Investment managers, on the other hand, are focused on markets and investment portfolios and trying to add value, he says.
“The best way is for a financial planner to meet the clients so that the structure is in place for a long period and then the investment manager comes in, with our chief investment office, and starts making sure that the individual compartments of the portfolio are met.”
The chief investment office model has been built out at WH Ireland so that clients are not necessarily in the hands of an individual but in the hands of an investment philosophy, Bishop says.
WH Ireland’s chief investment office has a budget for institutional research which allows it to come up with forecasts and ideas at the macro-economic level.
“Our external research allows us to be properly informed and then we can create transactional trading ideas,” Bishop says.
“What we are seeking here is to provide the combination of the financial planning approach along with the institutional investment ideas you would expect from a much larger house.
“The investment philosophy is that you invest better if you invest for the long term.”

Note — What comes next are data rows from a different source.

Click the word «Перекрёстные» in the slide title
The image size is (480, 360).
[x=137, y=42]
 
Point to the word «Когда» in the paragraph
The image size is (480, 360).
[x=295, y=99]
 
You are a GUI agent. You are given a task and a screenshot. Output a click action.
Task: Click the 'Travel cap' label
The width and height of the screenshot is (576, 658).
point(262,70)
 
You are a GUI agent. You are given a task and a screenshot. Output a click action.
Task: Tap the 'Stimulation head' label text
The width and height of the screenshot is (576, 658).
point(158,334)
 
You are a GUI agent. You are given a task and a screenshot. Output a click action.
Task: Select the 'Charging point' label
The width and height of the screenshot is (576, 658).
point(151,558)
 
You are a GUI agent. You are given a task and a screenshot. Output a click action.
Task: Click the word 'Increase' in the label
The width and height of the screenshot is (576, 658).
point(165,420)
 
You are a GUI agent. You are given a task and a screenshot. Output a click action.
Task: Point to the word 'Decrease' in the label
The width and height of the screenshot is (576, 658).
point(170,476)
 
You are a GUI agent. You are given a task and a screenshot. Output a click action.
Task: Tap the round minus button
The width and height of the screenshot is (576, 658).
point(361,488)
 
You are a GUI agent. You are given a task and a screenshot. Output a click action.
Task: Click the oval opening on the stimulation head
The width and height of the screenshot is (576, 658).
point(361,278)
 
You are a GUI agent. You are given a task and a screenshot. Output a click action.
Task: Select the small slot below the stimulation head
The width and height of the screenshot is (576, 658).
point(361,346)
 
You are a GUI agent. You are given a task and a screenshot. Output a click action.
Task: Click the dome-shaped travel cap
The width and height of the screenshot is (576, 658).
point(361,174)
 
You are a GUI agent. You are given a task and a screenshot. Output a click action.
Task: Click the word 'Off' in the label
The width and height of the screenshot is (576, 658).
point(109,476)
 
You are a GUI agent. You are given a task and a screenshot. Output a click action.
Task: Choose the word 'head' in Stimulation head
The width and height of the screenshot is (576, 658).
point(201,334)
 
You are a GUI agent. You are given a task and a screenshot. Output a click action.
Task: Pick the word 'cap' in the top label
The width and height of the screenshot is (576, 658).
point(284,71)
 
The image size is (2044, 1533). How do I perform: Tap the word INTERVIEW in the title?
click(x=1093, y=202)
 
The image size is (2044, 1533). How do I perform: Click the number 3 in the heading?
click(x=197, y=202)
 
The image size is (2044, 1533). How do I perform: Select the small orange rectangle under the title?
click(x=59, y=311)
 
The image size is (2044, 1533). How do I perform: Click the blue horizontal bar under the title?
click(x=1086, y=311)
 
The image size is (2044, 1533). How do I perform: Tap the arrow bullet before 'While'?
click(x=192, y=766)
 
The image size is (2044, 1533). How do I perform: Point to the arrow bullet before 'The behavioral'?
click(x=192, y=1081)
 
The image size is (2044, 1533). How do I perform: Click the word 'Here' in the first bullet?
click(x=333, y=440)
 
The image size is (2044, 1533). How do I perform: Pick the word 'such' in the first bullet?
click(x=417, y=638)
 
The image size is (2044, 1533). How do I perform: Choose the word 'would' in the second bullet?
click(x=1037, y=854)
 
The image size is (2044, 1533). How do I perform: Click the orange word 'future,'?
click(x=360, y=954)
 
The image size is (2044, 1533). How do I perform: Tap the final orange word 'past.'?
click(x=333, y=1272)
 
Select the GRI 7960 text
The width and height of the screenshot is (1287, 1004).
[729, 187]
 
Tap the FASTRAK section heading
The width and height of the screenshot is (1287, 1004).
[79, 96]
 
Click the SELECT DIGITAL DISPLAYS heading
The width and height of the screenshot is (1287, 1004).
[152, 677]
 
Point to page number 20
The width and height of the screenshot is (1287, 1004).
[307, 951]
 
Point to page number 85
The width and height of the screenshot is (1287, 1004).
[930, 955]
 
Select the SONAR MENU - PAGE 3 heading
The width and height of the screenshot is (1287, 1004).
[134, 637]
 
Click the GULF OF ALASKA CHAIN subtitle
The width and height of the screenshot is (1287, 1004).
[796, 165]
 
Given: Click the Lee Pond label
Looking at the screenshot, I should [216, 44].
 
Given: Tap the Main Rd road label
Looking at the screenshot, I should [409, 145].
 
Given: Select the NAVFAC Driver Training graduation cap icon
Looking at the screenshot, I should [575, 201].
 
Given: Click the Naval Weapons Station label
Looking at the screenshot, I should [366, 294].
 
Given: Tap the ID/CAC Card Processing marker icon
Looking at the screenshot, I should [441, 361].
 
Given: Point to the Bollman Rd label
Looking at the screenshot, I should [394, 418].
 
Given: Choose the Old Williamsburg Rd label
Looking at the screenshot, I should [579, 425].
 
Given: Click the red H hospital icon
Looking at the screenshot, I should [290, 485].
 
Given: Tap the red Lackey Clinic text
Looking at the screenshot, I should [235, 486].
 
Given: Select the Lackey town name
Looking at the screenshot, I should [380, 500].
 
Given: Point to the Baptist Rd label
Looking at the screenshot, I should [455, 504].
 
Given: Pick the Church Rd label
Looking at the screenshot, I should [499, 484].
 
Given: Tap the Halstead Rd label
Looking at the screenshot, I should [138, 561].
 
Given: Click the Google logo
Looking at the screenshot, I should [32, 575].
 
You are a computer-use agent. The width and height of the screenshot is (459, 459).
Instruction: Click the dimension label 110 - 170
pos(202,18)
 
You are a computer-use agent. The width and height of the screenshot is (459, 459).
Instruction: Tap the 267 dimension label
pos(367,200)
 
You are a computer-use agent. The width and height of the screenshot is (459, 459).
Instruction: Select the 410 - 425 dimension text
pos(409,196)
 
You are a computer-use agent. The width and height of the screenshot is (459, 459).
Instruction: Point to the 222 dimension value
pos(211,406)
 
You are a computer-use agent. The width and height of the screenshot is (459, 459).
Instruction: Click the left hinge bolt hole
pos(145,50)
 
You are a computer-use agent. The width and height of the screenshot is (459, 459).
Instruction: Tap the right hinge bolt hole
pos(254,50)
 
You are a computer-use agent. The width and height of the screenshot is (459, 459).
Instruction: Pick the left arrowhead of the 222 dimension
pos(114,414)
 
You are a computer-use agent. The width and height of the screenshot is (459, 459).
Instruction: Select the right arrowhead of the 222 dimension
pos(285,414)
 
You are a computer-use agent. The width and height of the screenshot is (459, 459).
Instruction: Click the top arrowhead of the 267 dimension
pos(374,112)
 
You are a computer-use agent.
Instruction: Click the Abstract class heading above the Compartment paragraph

Bishop has joined WH Ireland at a period of transition from one economic cycle of super low interest rates to a more normalised interest rate environment.
“That requires high quality client communication and also the ability to put the brakes on if markets are falling, as they have during this year, in both equities and bonds.”
WH Ireland is still looking out for acquisition opportunities but Bishop observes that the price of wealth management businesses has gone up in the last year.
“Our view is that the culture is very important. When you merge the cultures and you have the financial planners and investment managers working together, you add value.
“But you can buy the wrong business and so we are focused on the cultural fit for WH Ireland.”
Bishop notes that for clients the most dominant concern is the cost of living rise.
“Everyone can see not it is not solely related to Russia’s invasion of Ukraine and central governments and banks can do more to control inflation,” he says. “We don’t expect the worries of 9 per cent inflation to persist for long and these numbers will come down and as a result interest rates won’t go up as far as people think.”
This calendar year will remain difficult, he believes, but looking forward he sees a future not filled with the gloom and doom that is currently being talked about.
In terms of investment styles, ESG dominates, particularly for younger clients and the firm is going through a communication process with clients discussing their ESG needs. Bishop notes that retired clients, dependent on income producing investments, struggle with ESG, as not much of it is income producing, as yet.
“There is no question that ESG is here to stay and it’s important that the investment community globally starts to understand proper sustainability and ESG metrics,” Bishop says. “The investment world needs uniformity.”
The firm is also increasing its use of ETFs, filling in asset class exposure where they can’t find an active management solution, and offering a pure ETF model for clients.
“Research shows that most long-term value comes from asset allocation and not manager selection and ETFs reflect that,” he says.
Bishop concludes by expressing his delight at his new role at WH Ireland, which he describes as: “A genuinely client-centric organisation.”